Entries shown.
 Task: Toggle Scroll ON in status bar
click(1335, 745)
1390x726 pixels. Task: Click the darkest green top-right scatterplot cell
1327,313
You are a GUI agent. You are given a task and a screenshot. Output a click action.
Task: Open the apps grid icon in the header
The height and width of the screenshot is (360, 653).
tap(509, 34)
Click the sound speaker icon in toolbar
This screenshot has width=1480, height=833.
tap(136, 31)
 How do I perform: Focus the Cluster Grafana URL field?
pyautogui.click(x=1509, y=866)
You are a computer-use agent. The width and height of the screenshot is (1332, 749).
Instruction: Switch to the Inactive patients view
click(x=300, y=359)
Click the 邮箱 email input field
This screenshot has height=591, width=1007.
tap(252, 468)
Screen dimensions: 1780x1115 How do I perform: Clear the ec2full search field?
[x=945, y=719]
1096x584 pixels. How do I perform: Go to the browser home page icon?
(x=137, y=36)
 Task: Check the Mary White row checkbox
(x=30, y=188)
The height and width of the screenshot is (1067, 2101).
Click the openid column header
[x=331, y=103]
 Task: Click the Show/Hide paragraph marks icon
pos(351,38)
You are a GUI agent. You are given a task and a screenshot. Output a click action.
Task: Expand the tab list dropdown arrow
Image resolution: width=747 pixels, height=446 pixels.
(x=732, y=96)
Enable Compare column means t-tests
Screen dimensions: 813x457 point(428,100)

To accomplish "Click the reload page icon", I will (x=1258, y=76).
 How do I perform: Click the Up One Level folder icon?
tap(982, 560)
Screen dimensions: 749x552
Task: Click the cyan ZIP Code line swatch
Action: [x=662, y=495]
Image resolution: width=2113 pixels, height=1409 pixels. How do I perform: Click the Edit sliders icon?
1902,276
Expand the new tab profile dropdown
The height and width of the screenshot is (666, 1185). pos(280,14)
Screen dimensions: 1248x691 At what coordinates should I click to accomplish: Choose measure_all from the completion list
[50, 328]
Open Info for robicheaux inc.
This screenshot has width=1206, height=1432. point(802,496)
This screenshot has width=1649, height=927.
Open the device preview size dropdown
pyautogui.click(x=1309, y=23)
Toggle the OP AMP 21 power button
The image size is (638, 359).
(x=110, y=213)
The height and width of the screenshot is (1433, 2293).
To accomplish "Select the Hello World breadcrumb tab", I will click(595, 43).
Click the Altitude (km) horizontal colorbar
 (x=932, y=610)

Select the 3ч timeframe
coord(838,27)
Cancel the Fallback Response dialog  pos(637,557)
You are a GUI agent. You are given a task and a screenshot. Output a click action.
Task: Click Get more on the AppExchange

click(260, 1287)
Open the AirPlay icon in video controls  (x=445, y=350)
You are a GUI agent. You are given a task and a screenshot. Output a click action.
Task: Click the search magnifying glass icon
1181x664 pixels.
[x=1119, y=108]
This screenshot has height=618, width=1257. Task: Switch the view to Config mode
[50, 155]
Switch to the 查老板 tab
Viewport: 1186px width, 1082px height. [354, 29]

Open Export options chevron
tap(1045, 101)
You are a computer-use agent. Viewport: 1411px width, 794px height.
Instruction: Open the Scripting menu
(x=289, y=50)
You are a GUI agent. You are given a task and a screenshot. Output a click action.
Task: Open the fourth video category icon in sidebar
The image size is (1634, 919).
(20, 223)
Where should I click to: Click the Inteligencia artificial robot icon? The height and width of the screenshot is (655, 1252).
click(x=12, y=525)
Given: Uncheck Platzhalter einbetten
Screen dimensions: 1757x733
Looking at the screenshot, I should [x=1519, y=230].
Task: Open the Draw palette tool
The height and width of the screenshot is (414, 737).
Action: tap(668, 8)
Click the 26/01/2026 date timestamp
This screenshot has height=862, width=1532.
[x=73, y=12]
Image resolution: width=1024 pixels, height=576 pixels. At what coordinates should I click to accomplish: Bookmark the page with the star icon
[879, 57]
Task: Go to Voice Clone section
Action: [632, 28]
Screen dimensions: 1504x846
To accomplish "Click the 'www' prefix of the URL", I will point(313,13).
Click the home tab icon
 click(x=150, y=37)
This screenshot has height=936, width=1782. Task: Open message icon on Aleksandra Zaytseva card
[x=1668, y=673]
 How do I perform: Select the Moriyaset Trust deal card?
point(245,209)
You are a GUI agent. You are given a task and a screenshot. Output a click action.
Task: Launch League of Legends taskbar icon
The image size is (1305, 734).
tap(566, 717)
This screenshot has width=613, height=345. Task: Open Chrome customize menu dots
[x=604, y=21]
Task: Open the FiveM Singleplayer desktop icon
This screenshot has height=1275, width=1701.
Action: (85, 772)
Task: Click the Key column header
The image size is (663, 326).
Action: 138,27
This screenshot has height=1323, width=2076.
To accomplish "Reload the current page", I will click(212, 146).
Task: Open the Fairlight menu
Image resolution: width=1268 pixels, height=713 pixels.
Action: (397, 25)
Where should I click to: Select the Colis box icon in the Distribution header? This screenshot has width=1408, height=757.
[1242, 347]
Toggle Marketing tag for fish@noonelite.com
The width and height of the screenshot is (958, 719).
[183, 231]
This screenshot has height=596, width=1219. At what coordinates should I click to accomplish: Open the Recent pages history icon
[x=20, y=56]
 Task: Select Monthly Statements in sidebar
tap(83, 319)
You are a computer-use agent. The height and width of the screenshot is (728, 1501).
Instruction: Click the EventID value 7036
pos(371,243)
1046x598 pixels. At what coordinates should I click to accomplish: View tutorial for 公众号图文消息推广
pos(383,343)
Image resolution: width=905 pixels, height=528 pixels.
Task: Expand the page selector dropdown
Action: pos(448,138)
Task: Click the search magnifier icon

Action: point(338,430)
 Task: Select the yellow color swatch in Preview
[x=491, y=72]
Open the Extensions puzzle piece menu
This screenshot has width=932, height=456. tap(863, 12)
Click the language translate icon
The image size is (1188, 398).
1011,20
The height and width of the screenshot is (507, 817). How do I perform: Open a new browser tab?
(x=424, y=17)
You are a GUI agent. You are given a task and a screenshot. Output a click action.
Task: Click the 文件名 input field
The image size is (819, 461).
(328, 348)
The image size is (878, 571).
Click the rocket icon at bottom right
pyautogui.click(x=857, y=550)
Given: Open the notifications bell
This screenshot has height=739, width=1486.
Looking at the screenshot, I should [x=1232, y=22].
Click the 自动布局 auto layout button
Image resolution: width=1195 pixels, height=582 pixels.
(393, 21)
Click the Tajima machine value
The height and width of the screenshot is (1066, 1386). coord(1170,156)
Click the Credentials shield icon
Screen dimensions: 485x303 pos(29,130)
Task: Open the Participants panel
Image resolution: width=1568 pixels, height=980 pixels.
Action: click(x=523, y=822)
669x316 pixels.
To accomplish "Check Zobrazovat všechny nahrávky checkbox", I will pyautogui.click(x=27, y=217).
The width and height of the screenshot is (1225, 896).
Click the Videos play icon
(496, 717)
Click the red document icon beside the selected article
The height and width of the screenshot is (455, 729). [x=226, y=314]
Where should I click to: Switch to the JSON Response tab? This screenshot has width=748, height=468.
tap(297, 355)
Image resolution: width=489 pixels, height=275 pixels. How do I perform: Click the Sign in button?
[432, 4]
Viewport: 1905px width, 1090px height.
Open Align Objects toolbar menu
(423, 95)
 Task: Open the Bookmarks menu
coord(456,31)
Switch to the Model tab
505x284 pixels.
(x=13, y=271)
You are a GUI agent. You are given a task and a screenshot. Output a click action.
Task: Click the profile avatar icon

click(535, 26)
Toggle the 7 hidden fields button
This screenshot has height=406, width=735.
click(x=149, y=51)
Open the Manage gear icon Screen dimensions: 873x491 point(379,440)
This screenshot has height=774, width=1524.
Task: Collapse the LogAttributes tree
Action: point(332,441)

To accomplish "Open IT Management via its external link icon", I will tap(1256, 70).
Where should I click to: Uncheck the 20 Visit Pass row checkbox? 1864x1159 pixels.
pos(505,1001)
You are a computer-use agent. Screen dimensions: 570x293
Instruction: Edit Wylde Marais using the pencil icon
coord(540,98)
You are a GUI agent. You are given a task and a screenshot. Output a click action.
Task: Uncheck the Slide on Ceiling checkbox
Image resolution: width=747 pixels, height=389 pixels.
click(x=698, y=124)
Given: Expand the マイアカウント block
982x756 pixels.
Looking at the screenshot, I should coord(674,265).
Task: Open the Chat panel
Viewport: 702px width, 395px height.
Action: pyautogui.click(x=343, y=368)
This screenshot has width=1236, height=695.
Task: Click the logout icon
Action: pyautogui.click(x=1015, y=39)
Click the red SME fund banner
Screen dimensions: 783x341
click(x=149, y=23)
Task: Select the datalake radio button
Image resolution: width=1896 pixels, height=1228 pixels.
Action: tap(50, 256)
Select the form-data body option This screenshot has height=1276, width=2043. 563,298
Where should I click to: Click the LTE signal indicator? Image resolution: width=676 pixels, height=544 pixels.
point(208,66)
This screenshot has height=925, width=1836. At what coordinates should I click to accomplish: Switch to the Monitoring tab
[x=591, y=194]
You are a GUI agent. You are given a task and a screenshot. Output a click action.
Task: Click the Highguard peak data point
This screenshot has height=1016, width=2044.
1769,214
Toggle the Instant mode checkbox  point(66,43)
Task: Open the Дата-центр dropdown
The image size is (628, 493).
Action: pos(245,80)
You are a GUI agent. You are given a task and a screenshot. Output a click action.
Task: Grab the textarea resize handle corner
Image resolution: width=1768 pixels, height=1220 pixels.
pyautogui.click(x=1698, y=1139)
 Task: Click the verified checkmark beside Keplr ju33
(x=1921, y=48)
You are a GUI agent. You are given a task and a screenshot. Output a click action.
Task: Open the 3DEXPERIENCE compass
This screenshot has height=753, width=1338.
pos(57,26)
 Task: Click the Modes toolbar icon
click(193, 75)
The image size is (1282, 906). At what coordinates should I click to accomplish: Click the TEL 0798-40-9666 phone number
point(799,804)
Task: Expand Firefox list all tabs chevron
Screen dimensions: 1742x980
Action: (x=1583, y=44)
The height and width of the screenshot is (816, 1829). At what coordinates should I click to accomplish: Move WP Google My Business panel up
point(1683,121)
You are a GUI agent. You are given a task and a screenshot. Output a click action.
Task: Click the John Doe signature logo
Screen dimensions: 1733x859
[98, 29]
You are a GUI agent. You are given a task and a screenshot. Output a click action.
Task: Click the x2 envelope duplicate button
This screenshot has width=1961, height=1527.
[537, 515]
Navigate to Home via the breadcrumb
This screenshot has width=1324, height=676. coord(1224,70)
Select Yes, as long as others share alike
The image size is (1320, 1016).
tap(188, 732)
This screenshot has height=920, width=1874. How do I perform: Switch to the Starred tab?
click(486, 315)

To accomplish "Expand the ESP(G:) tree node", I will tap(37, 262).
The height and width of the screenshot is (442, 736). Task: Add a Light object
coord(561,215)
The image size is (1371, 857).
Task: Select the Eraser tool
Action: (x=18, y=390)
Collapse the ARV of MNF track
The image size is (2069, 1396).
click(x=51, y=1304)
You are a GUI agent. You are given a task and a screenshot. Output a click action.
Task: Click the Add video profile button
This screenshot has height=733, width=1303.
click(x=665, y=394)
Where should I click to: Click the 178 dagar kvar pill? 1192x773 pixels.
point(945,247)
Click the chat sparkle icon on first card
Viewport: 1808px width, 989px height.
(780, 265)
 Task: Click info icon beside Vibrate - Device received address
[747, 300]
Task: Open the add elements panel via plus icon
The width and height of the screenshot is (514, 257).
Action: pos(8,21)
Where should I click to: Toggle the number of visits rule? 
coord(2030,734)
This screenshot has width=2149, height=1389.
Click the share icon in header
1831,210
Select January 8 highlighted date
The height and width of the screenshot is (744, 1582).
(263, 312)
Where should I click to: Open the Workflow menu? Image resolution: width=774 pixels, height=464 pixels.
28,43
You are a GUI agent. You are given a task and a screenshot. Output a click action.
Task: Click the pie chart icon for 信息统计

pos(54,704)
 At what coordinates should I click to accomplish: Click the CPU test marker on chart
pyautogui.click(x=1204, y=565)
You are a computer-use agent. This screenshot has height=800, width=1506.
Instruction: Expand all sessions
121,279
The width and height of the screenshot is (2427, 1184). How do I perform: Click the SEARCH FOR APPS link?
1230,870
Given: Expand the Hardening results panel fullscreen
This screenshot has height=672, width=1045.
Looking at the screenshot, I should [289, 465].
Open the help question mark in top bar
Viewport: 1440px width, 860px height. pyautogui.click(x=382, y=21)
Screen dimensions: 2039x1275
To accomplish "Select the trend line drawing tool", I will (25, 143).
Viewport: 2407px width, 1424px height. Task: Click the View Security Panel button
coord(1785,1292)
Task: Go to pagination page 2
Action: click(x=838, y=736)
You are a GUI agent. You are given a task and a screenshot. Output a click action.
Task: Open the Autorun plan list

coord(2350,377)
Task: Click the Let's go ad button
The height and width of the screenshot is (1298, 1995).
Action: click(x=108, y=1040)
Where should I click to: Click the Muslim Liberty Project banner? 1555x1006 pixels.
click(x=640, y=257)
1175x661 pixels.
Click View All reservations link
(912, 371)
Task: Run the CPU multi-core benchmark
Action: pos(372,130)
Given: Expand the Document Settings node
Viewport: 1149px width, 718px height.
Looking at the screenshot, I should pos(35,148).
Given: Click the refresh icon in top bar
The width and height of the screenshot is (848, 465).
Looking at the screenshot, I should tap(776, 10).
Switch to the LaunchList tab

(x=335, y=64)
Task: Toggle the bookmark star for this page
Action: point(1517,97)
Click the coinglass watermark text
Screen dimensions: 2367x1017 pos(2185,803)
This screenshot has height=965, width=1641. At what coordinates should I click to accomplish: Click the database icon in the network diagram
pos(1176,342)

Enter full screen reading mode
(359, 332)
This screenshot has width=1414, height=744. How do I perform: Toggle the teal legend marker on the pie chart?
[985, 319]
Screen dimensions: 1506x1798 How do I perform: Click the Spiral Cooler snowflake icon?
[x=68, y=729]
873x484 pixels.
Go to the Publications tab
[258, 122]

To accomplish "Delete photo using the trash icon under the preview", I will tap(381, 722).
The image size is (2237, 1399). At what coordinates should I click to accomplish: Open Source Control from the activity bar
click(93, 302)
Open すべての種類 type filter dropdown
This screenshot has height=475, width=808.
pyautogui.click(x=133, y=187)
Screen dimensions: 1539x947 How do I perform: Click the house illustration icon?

Work instructions. Only one stretch of the data above is needed. Restate it word for word, from the line containing "This screenshot has width=1961, height=1527." through the line containing "Task: Open the add", both ends included.

Task answer.
This screenshot has width=1961, height=1527.
[537, 515]
Navigate to Home via the breadcrumb
This screenshot has width=1324, height=676. coord(1224,70)
Select Yes, as long as others share alike
The image size is (1320, 1016).
tap(188, 732)
This screenshot has height=920, width=1874. How do I perform: Switch to the Starred tab?
click(486, 315)

To accomplish "Expand the ESP(G:) tree node", I will tap(37, 262).
The height and width of the screenshot is (442, 736). Task: Add a Light object
coord(561,215)
The image size is (1371, 857).
Task: Select the Eraser tool
Action: (x=18, y=390)
Collapse the ARV of MNF track
The image size is (2069, 1396).
click(x=51, y=1304)
You are a GUI agent. You are given a task and a screenshot. Output a click action.
Task: Click the Add video profile button
This screenshot has height=733, width=1303.
click(x=665, y=394)
Where should I click to: Click the 178 dagar kvar pill? 1192x773 pixels.
point(945,247)
Click the chat sparkle icon on first card
Viewport: 1808px width, 989px height.
(780, 265)
 Task: Click info icon beside Vibrate - Device received address
[747, 300]
Task: Open the add elements panel via plus icon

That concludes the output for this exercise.